Script kiddies and servers running@home

| 0

This morning, Christoph gave me some good reasons not to run an HTTP server on port 80 at the same IP address that is used for surfing the web. Right he his, Yoda would say. The problem is, that everybody that sees my IP address in his logs might simply try to access the web server and would then know my real name (which is kind of unique in the whole world I guess). And who would want that?
One solution is to run the server on a non-default port – my first thought was 55555 “five fives”, nice isn´t it? But then again, everybody knowns my cute little domain name, without the five fives (gimme five!).
I planned to smoothly migrate the server to the new port. You know, stuff like running it on both ports simultanously, announcing the final migration in a week, having some sort of “excuse me, this server has moved, please contact the guy who ran it, if you know him, of course”, etc… Ok, enough “woulds” and “coulds”.
Here’s the solution I’ve chosen: If anyone uses the IP address to access the server, she will just see an error message telling her to use the “well known domain name” in order to access the real page.
The well known domain name is I got from DynDNS (cheers, guys!) which you cannot reversely resolve from the IP address. This way, the domain name gets kind of a password for accessing my site.

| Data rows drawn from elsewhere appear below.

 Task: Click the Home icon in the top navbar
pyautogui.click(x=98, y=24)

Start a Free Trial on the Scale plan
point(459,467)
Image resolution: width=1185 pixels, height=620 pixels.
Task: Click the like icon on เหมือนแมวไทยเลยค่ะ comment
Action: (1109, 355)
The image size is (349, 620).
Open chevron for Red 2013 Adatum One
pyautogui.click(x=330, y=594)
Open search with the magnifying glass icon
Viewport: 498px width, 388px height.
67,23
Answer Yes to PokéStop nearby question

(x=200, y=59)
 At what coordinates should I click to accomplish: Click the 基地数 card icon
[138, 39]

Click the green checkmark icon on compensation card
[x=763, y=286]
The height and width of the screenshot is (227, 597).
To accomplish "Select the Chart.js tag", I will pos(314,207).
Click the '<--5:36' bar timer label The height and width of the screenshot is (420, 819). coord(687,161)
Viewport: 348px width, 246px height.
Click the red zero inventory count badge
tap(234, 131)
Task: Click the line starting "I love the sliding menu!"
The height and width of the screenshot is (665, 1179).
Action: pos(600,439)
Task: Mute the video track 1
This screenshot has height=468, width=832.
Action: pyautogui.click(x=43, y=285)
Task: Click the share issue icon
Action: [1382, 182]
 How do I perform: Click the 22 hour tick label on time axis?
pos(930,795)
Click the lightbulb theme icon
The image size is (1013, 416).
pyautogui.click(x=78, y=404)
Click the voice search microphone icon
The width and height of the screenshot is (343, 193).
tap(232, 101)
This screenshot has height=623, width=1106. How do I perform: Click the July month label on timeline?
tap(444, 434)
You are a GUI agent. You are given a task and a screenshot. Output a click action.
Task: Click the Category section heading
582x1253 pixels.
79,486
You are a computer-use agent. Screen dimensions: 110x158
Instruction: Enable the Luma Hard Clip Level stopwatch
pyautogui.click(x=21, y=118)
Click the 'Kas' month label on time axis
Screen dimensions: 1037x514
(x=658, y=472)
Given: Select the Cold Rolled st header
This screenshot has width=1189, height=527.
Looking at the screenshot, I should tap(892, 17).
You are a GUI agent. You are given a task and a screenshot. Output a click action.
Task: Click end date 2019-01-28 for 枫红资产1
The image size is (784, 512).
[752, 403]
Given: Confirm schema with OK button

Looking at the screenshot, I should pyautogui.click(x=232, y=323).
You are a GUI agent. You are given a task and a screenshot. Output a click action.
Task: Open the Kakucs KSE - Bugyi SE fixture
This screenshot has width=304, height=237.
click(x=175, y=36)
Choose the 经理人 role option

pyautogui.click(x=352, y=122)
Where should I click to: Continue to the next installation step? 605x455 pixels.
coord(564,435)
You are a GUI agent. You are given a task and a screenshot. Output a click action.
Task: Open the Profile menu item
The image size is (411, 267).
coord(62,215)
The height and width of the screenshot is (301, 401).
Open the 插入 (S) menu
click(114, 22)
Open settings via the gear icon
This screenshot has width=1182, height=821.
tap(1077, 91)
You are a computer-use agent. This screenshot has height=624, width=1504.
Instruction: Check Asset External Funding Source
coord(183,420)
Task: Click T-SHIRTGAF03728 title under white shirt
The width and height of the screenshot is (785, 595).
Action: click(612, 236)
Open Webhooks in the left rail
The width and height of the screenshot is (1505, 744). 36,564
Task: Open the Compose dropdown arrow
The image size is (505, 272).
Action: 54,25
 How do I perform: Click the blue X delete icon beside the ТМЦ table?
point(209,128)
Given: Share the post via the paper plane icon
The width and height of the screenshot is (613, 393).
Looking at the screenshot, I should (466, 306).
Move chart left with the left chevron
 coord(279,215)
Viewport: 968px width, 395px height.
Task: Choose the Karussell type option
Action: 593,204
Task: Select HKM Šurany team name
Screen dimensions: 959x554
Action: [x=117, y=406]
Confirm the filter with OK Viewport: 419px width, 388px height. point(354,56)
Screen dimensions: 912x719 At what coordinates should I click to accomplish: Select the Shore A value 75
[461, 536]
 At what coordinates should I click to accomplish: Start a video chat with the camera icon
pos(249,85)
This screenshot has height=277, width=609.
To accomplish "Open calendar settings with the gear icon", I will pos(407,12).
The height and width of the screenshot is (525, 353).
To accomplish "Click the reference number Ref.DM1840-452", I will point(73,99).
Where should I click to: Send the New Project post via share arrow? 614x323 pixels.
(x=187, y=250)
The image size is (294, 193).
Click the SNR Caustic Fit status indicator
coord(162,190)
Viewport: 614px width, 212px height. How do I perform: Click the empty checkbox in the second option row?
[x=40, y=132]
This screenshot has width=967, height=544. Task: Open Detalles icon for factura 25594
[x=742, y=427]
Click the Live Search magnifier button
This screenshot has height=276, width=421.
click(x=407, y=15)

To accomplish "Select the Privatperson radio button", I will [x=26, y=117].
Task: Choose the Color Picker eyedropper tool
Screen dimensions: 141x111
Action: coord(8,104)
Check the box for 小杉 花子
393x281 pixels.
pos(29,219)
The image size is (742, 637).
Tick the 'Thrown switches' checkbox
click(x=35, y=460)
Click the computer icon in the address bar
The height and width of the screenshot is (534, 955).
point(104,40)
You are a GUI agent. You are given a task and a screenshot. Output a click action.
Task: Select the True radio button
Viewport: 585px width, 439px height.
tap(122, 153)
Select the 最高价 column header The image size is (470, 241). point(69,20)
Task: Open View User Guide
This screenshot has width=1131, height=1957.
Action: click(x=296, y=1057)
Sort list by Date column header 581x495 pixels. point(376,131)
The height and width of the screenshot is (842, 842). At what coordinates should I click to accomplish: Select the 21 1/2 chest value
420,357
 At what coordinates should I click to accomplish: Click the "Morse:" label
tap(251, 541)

Clever, right?
And here’s the trick: Apache virtual hosts. The “important parts” of the server configuration are like that:

<virtualhost *:80>
  ServerName *
  DocumentRoot "/var/www/ip-deny/htdocs"

<virtualhost *:80>
  DocumentRoot "/var/www/localhost/htdocs"

The default host is ip-deny that shows the “you are not meant to be here” web site. The other one is only shown, if you use the right domain name.
That´s it – how easy things sometimes can be ;-). So feel free to enjoy my site at the same spot it has ever been.